[Problem statement] The data below contains pictures, which are to be skipped; the lines starting at the line with "The image size is (601, 494)." and ending at the line with "Task: Check the DIO1_Down label filter" are to be output exactly, both ends included.

Dataset entries
***
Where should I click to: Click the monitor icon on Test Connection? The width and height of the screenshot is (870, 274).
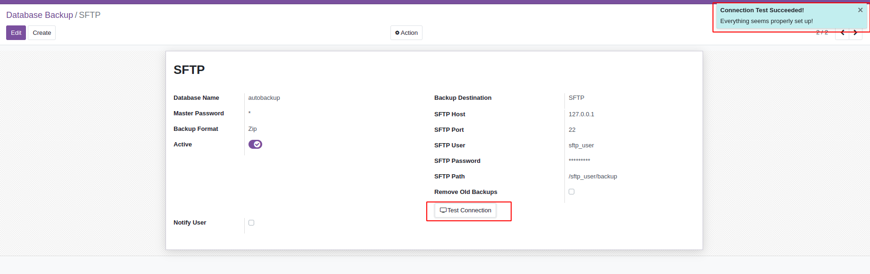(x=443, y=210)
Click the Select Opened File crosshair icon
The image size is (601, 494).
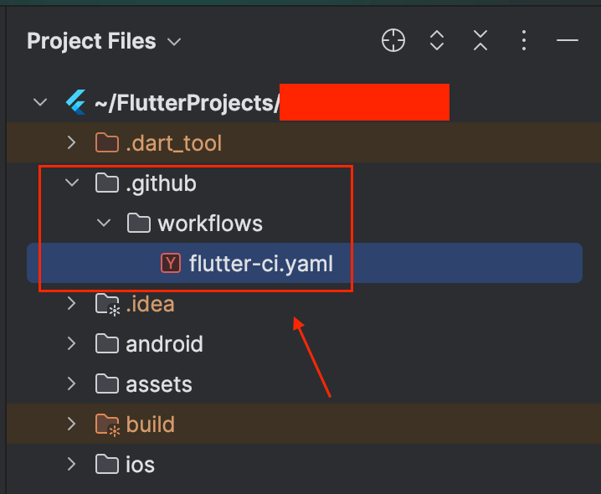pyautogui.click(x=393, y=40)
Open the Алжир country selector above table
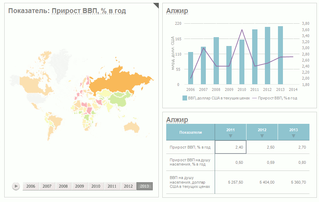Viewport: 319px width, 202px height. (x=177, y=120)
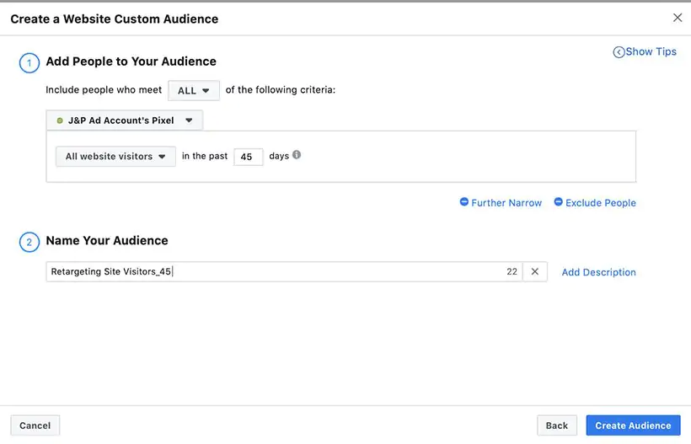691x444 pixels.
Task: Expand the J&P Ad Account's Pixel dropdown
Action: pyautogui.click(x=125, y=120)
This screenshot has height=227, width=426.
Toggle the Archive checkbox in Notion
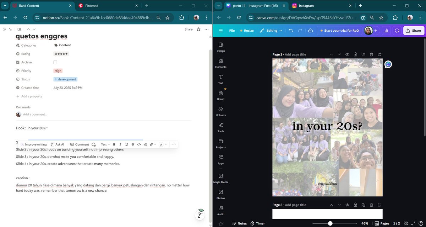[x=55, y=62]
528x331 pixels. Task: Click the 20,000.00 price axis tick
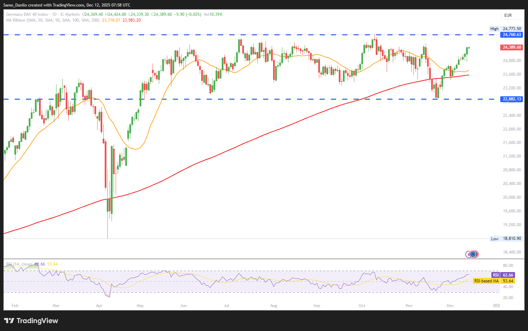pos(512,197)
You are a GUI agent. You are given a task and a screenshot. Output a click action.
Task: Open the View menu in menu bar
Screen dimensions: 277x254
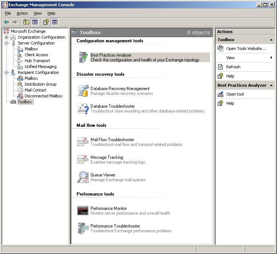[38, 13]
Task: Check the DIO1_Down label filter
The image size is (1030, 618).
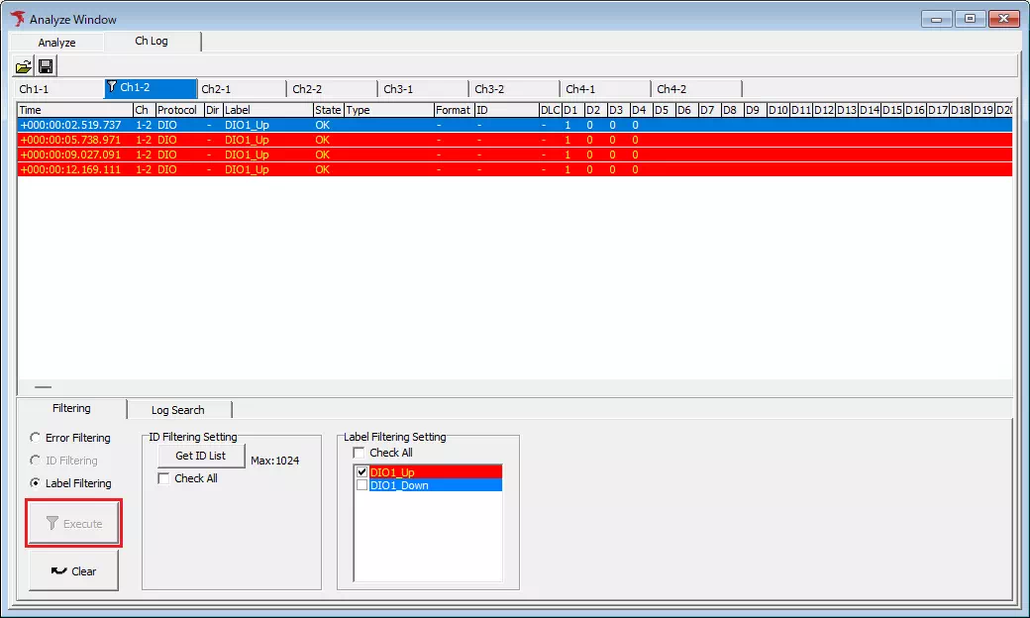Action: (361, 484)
***
[Answer space]
The image size is (601, 494).
pyautogui.click(x=393, y=40)
Open the Алжир country selector above table
Viewport: 319px width, 202px height. (x=177, y=120)
691x444 pixels.
Task: Expand the J&P Ad Account's Pixel dropdown
Action: pyautogui.click(x=125, y=120)
This screenshot has height=227, width=426.
Toggle the Archive checkbox in Notion
[x=55, y=62]
528x331 pixels. Task: Click the 20,000.00 price axis tick
pos(512,197)
You are a GUI agent. You are given a task and a screenshot. Output a click action.
Task: Open the View menu in menu bar
Screen dimensions: 277x254
[38, 13]
Task: Check the DIO1_Down label filter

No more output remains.